Rape culture still exists because of this sense of privilege. When talking with victims, there is usually a common theme: I meant nothing to them, I was just there. The victim knew that there was a level of entitlement, that the person had the ‘right’ to have sex with them. We should not remain a culture that responds instead of prevents. We need to move from just blaming the individual to taking preventative measures to create a more open culture. Defining consent should be a normalized subject matter that all freshmen are required to consider before they leave freshmen orientation. If we want to protect a boy or girl from being raped when they walk through the doors of a university, then as a society, we must start talking about sex.

Providing a focus on ending rape culture does not take away from the changes that individuals who have made the decision to rape must make in their own lives. It does not mean that every person is a rapist or that everyone will be harmed. In order to reduce rape in our culture, we must start to have open and honest conversations about what it means to be a survivor, what it means to be in a sexually abusive relationship, and what is means to have a normal, healthy and functional sex life as a teenager, college student, and adult.
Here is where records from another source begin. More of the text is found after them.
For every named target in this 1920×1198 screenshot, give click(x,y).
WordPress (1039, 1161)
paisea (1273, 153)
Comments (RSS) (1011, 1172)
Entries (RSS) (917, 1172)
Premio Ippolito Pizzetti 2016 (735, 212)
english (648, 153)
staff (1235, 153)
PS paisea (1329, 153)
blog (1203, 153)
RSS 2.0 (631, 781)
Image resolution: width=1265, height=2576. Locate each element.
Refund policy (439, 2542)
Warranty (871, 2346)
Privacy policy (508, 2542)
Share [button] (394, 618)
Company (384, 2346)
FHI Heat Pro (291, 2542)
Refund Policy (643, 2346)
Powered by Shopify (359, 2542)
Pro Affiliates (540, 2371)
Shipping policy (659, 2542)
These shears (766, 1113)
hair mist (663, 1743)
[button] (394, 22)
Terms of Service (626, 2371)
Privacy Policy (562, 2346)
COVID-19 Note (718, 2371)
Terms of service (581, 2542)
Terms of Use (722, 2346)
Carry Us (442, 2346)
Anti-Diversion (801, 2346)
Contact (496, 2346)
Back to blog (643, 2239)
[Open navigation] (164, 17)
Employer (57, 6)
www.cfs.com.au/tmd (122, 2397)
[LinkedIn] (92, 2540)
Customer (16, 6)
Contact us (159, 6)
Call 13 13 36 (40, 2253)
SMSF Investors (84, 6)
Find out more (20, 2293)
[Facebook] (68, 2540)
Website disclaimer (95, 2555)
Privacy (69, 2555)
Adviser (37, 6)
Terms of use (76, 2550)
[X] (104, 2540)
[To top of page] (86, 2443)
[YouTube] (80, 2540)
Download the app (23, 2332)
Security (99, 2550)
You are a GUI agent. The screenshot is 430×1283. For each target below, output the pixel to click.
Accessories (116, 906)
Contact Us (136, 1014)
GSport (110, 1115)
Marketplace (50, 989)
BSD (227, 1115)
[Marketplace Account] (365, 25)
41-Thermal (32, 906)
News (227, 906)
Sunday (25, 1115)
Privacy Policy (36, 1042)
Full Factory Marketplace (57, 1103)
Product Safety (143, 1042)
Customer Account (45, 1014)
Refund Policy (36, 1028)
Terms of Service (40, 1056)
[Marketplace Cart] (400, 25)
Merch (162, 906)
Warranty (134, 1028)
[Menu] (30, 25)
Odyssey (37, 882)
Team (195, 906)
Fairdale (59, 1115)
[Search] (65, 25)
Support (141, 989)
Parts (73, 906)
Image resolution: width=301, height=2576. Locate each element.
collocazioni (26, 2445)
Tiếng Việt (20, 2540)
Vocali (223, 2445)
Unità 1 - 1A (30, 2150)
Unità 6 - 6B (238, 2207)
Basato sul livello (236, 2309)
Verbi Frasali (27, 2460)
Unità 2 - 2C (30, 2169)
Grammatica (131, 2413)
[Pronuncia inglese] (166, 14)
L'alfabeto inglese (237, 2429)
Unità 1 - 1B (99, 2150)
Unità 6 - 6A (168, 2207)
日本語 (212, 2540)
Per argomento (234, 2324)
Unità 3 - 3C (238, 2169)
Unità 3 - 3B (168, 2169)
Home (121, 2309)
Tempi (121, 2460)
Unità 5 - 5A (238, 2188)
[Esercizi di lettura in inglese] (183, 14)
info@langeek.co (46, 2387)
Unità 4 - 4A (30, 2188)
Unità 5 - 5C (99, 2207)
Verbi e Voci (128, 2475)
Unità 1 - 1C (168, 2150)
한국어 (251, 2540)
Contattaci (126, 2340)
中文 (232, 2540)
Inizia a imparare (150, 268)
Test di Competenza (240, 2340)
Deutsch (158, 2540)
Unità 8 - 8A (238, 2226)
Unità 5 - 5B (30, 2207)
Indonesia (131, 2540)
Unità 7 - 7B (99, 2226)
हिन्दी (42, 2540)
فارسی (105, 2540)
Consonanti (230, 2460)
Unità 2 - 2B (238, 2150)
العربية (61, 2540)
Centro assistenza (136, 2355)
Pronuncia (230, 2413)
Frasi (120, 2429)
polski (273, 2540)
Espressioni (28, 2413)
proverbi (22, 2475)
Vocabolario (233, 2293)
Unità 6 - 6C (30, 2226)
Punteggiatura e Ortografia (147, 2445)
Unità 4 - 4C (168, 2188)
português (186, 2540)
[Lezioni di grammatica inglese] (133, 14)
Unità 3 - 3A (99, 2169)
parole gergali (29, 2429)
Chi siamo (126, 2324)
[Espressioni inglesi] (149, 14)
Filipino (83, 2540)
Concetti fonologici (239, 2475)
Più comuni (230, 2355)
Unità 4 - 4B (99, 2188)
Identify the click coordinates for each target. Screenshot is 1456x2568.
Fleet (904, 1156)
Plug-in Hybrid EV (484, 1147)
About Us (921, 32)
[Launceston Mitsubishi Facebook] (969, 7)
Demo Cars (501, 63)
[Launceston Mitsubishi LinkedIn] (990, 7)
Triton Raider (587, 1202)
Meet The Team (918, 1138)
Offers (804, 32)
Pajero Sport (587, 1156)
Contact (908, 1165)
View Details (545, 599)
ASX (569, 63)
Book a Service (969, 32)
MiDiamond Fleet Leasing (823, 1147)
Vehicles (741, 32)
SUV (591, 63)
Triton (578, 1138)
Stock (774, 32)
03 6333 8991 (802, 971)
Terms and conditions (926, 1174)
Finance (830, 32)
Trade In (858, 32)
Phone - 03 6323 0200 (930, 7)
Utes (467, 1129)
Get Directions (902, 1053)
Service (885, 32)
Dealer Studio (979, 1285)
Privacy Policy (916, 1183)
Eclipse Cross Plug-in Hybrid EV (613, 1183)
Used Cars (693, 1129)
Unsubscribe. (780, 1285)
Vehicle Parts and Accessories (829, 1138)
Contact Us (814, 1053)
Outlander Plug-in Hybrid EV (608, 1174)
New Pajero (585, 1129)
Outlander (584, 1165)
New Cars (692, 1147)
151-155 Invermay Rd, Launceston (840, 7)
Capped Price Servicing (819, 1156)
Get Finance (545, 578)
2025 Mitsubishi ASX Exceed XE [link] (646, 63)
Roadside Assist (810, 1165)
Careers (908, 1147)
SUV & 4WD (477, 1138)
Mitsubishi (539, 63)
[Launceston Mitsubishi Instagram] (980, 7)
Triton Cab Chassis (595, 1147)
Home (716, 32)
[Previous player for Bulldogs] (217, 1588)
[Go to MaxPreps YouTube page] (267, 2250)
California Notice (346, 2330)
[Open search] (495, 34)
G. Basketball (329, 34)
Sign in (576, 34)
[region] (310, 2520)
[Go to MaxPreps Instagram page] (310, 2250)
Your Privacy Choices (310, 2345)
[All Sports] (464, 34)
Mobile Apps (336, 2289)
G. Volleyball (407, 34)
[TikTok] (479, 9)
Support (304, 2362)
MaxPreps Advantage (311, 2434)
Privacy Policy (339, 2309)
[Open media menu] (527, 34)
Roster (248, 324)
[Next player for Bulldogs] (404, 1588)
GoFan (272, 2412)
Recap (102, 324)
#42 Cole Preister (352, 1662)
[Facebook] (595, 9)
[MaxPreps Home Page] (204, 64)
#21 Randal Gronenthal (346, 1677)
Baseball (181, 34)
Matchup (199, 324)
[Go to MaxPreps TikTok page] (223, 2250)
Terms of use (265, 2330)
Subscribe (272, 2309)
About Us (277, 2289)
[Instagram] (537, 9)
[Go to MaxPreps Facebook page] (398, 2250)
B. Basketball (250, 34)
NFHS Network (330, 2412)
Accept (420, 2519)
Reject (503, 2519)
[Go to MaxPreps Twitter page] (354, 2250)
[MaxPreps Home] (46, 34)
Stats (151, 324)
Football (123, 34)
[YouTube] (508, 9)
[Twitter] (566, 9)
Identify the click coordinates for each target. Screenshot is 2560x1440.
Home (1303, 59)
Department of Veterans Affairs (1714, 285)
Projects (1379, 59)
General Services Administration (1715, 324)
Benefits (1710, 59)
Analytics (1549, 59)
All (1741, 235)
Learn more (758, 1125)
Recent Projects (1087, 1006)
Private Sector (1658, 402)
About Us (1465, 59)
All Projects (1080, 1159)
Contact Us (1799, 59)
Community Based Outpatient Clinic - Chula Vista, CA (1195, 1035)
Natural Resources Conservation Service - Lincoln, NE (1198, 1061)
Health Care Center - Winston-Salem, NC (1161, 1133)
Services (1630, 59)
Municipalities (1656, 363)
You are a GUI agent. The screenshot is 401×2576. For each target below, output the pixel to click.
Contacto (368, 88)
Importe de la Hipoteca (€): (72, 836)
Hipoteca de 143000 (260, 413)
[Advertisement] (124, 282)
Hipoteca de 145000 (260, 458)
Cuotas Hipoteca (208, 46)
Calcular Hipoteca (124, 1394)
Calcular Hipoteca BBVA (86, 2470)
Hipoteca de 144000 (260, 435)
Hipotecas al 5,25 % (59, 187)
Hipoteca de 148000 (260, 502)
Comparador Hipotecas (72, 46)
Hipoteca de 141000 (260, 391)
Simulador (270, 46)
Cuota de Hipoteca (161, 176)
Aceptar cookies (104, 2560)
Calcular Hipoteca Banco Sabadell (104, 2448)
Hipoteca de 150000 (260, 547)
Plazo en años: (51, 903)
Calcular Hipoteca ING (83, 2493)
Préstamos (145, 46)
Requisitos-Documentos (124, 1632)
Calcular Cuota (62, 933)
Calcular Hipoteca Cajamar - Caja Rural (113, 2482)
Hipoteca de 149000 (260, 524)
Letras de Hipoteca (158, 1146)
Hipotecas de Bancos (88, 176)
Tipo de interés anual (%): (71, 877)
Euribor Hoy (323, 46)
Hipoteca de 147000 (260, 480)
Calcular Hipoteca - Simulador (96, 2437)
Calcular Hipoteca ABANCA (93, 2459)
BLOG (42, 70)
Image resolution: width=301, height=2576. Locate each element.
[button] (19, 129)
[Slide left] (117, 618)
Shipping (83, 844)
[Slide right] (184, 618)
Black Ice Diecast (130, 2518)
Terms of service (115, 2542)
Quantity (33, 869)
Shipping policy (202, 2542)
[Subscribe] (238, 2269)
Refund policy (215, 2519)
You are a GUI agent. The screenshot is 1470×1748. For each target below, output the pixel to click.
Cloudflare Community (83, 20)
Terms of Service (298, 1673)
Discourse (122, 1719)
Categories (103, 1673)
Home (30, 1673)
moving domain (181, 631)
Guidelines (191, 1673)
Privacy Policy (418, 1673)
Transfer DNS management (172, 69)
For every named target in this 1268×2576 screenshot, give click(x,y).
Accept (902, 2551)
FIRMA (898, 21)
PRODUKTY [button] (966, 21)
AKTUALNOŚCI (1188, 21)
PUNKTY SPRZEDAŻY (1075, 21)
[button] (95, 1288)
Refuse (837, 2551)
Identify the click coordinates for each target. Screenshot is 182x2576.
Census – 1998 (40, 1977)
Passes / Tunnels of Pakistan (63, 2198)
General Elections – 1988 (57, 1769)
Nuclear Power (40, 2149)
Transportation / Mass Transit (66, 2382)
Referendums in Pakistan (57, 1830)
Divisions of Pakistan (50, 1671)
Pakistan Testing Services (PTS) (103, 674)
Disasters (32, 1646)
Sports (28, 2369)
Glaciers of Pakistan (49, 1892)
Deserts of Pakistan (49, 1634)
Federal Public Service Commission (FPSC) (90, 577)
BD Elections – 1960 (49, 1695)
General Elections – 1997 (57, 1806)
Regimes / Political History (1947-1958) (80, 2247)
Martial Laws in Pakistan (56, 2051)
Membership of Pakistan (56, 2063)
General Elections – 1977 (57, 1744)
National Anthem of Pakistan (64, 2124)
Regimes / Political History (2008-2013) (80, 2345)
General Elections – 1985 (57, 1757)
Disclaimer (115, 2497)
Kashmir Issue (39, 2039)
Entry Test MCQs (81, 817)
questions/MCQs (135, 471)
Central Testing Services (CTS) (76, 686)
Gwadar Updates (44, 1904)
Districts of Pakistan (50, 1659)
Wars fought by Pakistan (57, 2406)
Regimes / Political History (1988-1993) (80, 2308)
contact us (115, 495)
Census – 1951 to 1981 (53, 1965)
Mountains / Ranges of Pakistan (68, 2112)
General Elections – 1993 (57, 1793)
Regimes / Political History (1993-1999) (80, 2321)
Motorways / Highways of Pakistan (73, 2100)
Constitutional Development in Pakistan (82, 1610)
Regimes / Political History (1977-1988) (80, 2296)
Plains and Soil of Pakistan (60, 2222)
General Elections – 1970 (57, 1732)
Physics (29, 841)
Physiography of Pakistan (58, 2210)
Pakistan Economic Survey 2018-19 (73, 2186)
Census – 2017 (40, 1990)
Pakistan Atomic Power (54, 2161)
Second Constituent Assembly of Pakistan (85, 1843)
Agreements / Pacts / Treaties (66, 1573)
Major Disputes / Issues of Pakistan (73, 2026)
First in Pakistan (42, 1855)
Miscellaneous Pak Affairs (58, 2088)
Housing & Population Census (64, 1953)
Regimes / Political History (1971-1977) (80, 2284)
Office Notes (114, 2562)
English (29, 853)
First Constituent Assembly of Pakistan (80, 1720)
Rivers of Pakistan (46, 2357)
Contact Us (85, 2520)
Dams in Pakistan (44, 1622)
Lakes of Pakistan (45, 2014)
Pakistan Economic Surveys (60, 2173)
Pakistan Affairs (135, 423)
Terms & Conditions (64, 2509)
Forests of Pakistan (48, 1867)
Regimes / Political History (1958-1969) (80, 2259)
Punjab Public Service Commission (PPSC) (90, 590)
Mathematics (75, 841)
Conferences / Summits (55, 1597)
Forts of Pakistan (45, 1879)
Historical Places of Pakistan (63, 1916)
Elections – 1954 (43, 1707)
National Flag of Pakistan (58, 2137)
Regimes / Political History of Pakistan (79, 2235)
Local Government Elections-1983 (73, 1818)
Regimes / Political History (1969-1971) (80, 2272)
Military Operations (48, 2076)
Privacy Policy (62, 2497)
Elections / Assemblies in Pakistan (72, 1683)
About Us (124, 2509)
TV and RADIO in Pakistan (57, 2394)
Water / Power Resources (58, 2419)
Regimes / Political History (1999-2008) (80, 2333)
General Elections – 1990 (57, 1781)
Without this dialogue, we will always be a reactive culture, responding to victims with “I am sorry” instead of “what can I do?”

Furthermore, our current society is still responding to a survivor with disbelief instead of support. This is a cultural problem that re-victimizes a survivor time and time again. When a police officer says “Why did you go to that party and drink?” instead of “I believe you, it will be ok“ the message that they are sending to the survivor is clear: you deserved it. For as long as our culture leans more towards “you deserved it” and less towards “I believe you,” we will continue to see epidemic rates of sexual assault for both men and women.

Often this complacency causes us to ignore the act and aftermath of rape rather than taking a stand for survivors. By overlooking the magnitude of what survivors went through, we stifle their voices. We let silence fill the void and leave survivors unheard, prolonging their distress. The impact that our rape culture has on the ability for a survivor to heal cannot be understated; we currently ignore the reality of what it means to be a victim. There is nothing more silencing than a society telling a victim that what happened was their fault or did not happen at all. This is rape culture. It is what keeps survivors from being able to share their story without regret or fear of consequence. But if we focus on both the offender and the culture of rape, we can begin to evolve into a healed culture.

If the goal is to end future incidences of rape from happening, we need to create a shift in our society and have open and honest conversations about sex and rape. Once we have opened this door, we can look at sexual assault through the lens of support and understanding. The removal of entitlement that currently revolves around sex will help bring healing for those who have faced this life-altering event. It is rarely stated, and often forgotten, that survivors of sexual assault do not suffer the assault just once in their lifetimes—they must repeatedly confront it throughout their lives. The first step to creating a culture where more people are healed than harmed is admitting that rape is a part of our current culture. From there, we can finally build a system that favors the person who survived and overcame, showering them with support, resources, and understanding.